* _Task to carry out_
From the listing below, pull out every line where the string "Företagsguiden" appears.

* _Data for this task_
━━━━━━━━━━━━━━━━

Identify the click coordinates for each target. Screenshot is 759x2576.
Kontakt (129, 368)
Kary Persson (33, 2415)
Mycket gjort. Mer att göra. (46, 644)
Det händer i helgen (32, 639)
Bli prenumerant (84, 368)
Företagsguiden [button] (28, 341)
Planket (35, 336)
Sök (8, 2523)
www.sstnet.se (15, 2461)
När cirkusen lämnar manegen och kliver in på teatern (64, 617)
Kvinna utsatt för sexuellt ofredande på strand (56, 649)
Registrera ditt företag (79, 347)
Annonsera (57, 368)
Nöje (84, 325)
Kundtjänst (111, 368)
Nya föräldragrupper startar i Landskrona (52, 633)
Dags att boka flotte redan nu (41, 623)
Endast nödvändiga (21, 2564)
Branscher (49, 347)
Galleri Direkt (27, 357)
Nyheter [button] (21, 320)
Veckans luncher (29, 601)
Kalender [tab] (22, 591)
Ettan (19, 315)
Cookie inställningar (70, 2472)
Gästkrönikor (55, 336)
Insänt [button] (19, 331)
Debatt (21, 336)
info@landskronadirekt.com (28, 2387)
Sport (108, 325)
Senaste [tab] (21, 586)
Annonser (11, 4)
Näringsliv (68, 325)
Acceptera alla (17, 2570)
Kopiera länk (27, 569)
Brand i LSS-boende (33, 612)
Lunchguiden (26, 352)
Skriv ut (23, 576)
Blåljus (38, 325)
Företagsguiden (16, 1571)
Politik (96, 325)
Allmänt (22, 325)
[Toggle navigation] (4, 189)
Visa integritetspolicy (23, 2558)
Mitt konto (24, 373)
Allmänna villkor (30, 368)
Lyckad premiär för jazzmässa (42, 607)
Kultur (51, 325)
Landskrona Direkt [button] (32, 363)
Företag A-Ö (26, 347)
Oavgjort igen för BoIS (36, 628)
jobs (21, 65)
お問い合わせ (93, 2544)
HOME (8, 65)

━━━━━━━━━━━━━━━━

* _Task output_
Företagsguiden [button] (28, 341)
Företagsguiden (16, 1571)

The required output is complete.